To demonstrate that this large variation in electrical conductance is independent of the choice of the anchor group to electrodes, we calculate electron transport through phenoxyquinone derivatives using direct coupling to the gold electrodes (Au-C bond) as shown in Figure 3a,b. Figure 3c shows the conductance G(E_F) of junctions of Figure 3a,b. Clearly, the electron transmission through trans-phenoxyquinone is governed by DQI leading to a low electrical conductance, whereas electrons transmit through cis-phenoxyquinone junction constructively (high conductance). The conductance values are 1 × 10⁻² G₀ and 2 × 10⁻⁴ G₀ for cis and trans isomers, respectively, at E_F = 0 eV. The electrical conductance through cis-phenoxyquinone is 2–5 orders of magnitude higher than trans-phenoxyquinone for a wide energy range in the vicinity of E_F = 0 eV, meaning that, regardless of the Fermi energy of electrodes, the electrical conductance of cis isomer is much higher than that of trans isomer. Figure 3d shows the electrical current for junctions of Figure 3a,b for different bias voltages at room temperature. Clearly, a large on/off ratio of > 1000 is accessible at V_b > 0.45 V. This is higher than the on/off ratio of dithienylethene, azobenzene, and stilbene photochromic molecules studied between gold or graphene electrodes [10,11,15,33] and is a consequence of crossover from DQI to CQI in phenoxyquinone molecules.

This large variation in the electrical conductance is due to a crossover from conjugated cis- phenoxyquinone to cross conjugated trans-phenoxyquinone. This can be understood using curly arrows rules [34]. Arrow-pushing pathways are ‘dead ends’ in trans configuration (Figure 4a), whereas there is a ‘pathway’ from one electrode to the other in cis configuration (Figure 4b). This means that, from curly arrows rules, a DQI (CQI) is expected for cis (trans) isomer in agreement with DFT results in Figure 2 and Figure 3. The oxygen atom in carbonyl group (C=O) acts like scissors which weaken the electronic coupling between the neighbouring carbon atom (shown by green dots in Figure 4c,d) with its other neighbouring atoms (shown with blue coupling in Figure 4c,d). The oxygen atom in carbonyl group also changes on-site energy of neighbouring carbon atoms by modifying the charge on the carbon atom. Using this picture, we build a simple single orbital per atom tight binding model as shown in Figure 4 (see methods for details). We then calculate transmission coefficient T(E) between site m and n (Figure 4c,d) for both trans and cis isomers as shown in Figure 4e. We obtain DQI in trans isomer in contrast to CQI in cis isomer (Figure 4e) in qualitative agreement with our material specific DFT result (Figure 2 and Figure 3).
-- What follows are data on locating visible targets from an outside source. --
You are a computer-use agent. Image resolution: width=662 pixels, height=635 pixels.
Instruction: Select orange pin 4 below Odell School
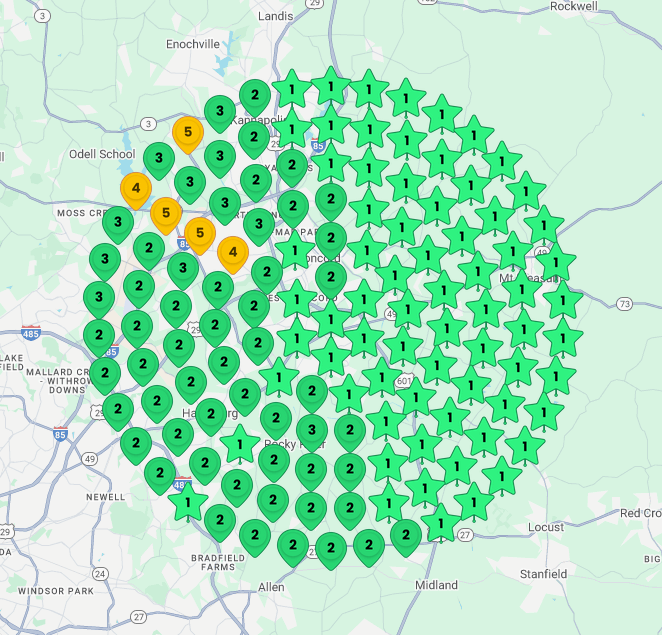[135, 187]
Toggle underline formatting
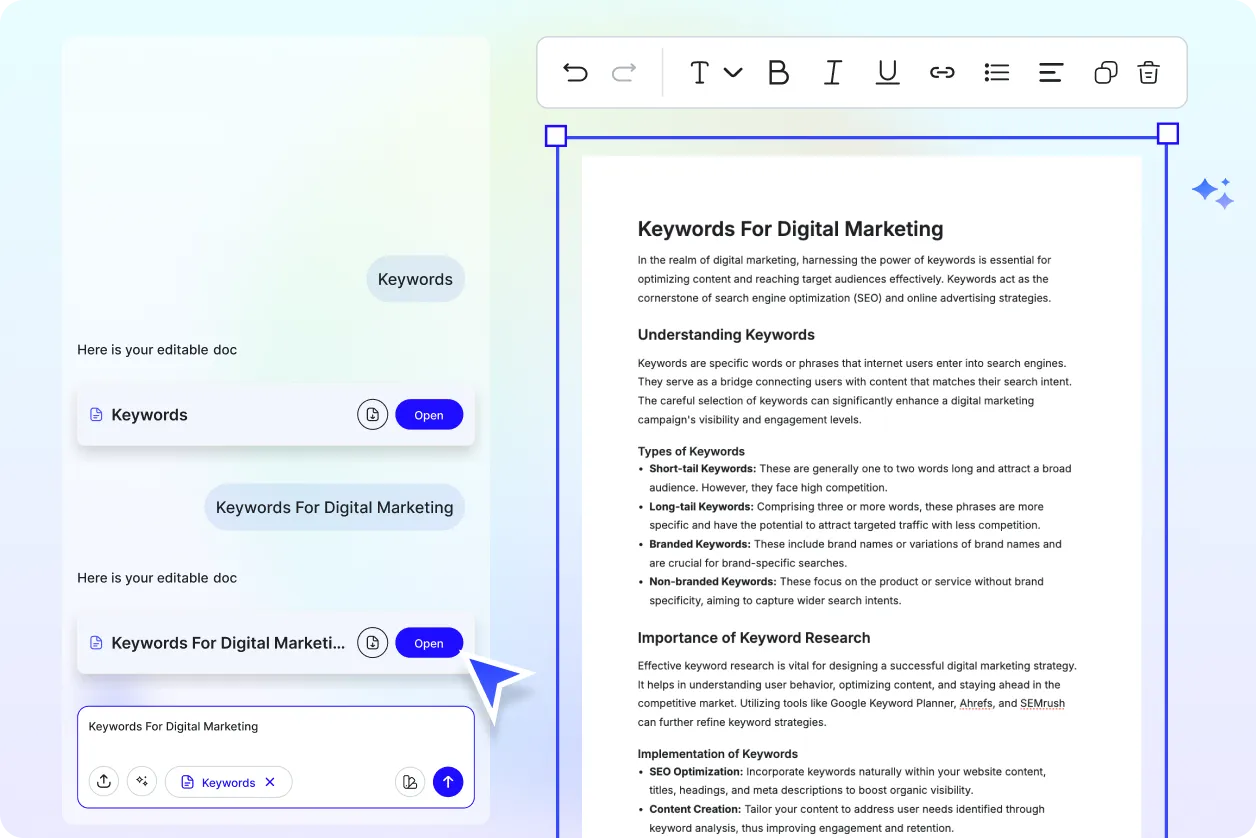 click(887, 72)
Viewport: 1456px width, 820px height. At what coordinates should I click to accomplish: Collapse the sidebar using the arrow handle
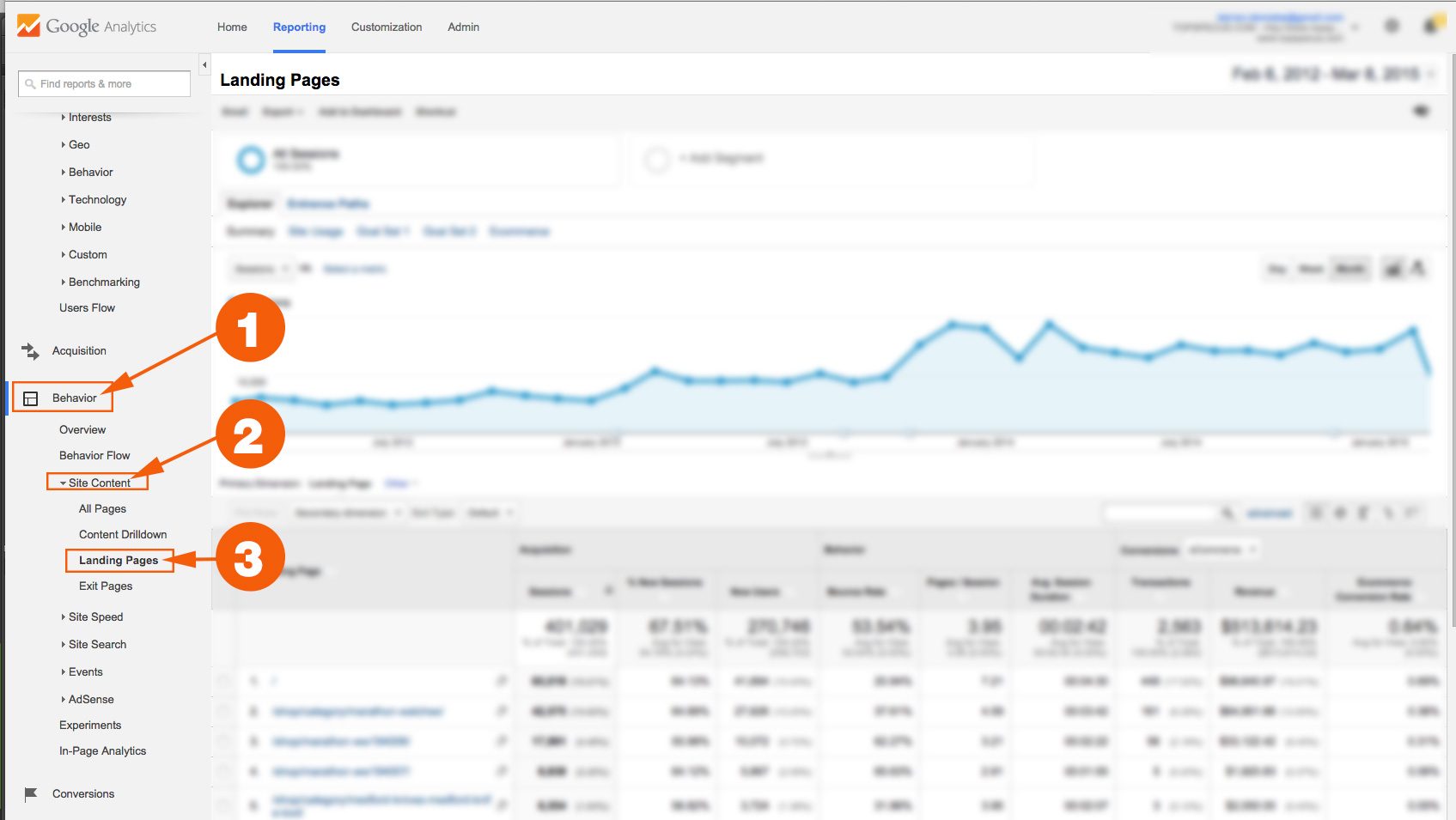pyautogui.click(x=204, y=65)
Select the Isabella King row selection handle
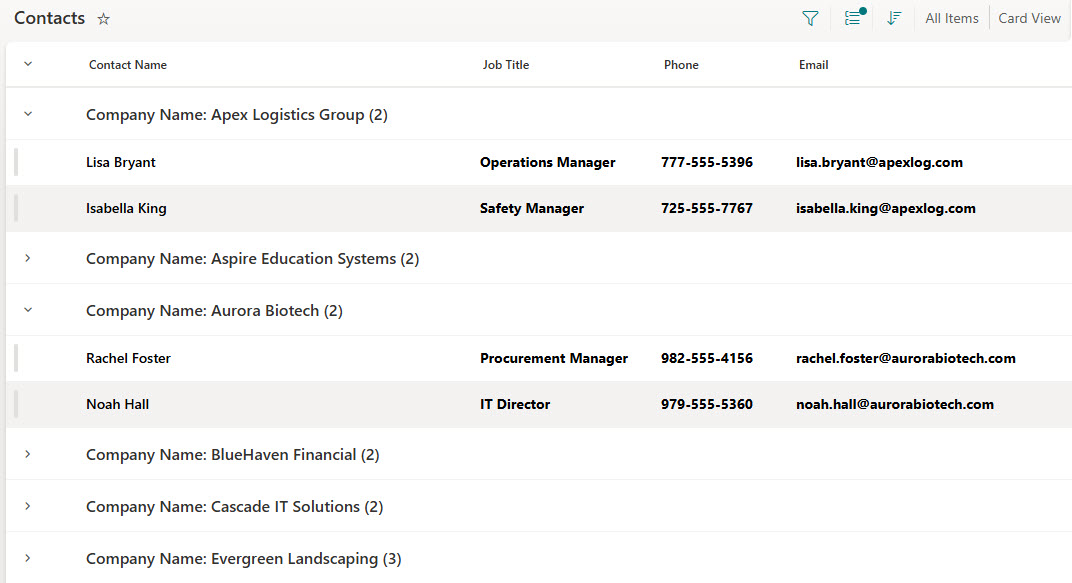This screenshot has width=1072, height=583. (x=16, y=208)
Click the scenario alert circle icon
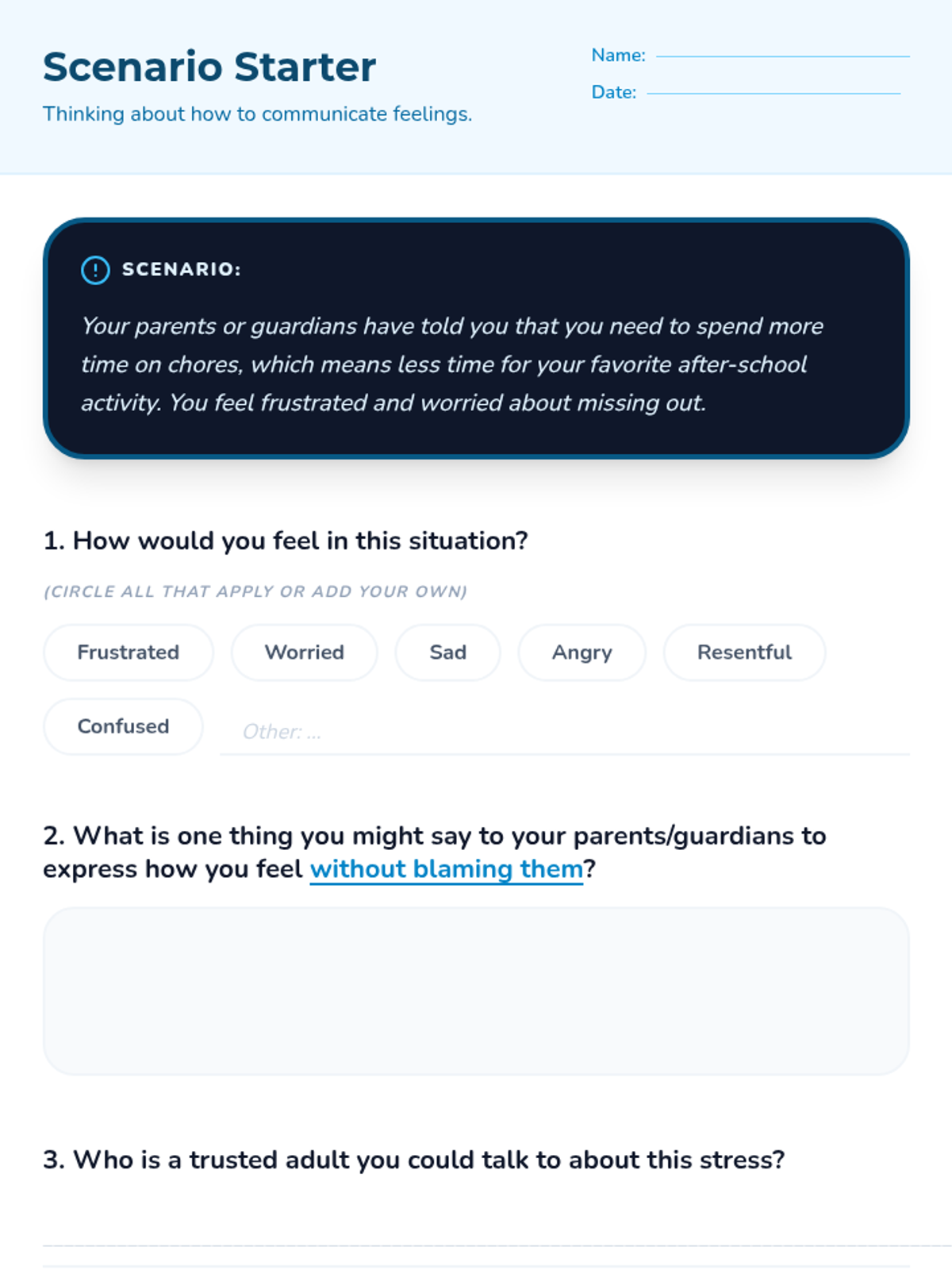 click(95, 270)
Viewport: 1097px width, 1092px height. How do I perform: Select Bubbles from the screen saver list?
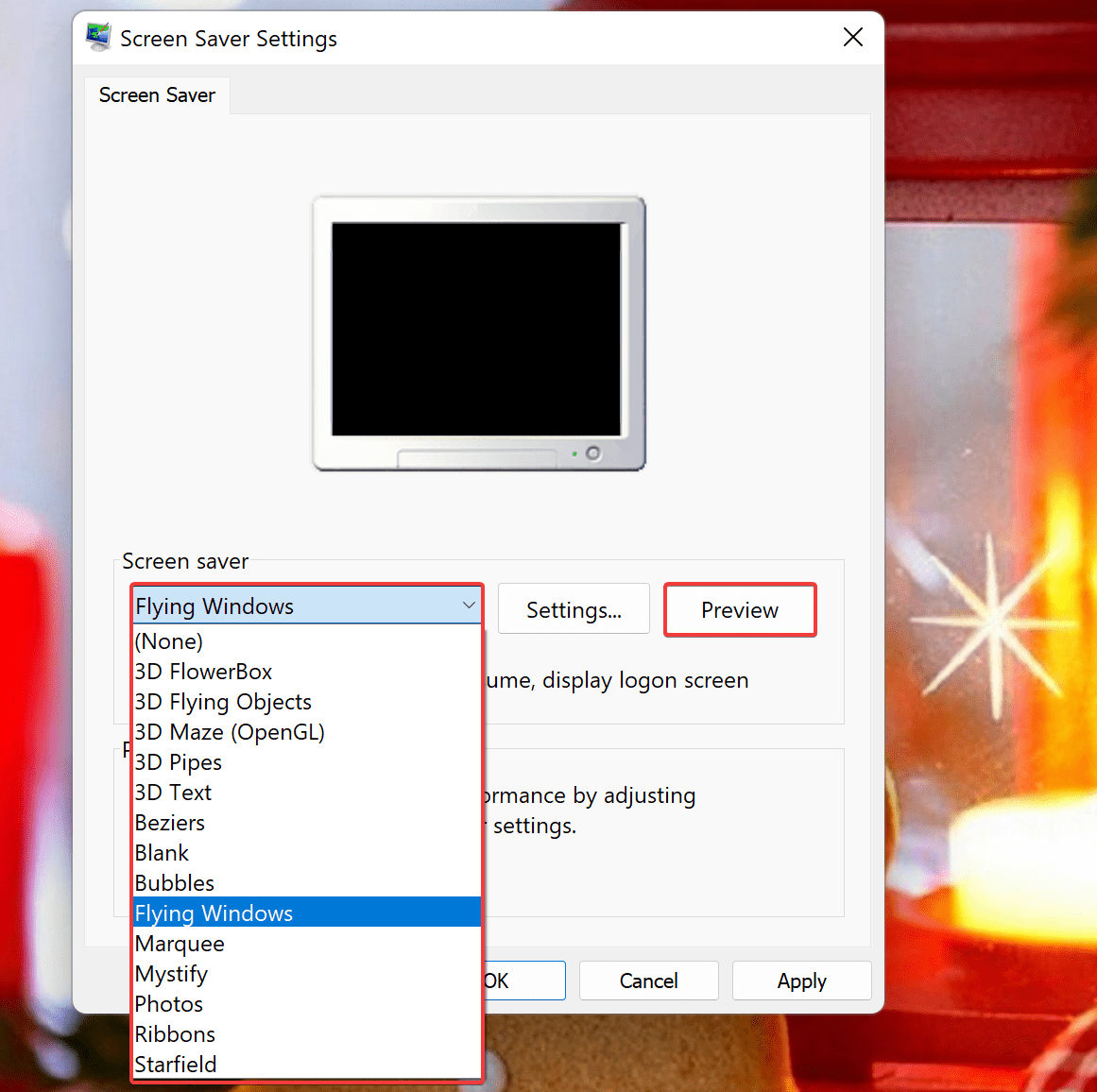(174, 882)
In order to demonstrate the effect of connection point to the electrodes on QI through trans and cis configurations of phenoxyquinone, we also calculate transmission coefficient between (m, n’), (m’, n) and (m’, n’) connectivities (Figure 4c,d) using material specific Hamiltonians obtained from DFT. We obtain constructive interference for both cis and trans isomers when they connected to the electrodes from (m, n’) and (m’, n) connectivities (Figure S5a–f of the Supplementary Materials), whereas quantum interference is destructive for both cis and trans isomers through (m’, n’) connectivity (Figure S5g–i of the Supplementary Materials). This shows that the manifestation of light induced QI depends on the connection point of phenoxyquinone core to the electrodes. This is also in agreement with our simple tight-binding model (Figures S5j–l and S7j–l of the Supplementary Materials). Using different anchor groups or electrode configuration does not change the result as shown in Figures S6 and S7 of the Supplementary Materials.

4. Conclusions

In summary, photochromic molecules change their conformation when exposed to ultraviolet or visible light irradiation. In this paper, we demonstrated that such conformational change in phenoxyquinone derivatives can lead to a significant variation in their single molecule conductance by a couple of orders of magnitude. We attributed this to a reversible crossover from destructive interference in trans isomer to constructive interference in cis isomer, which leads to a large variation in current (>1000 times) at room temperature.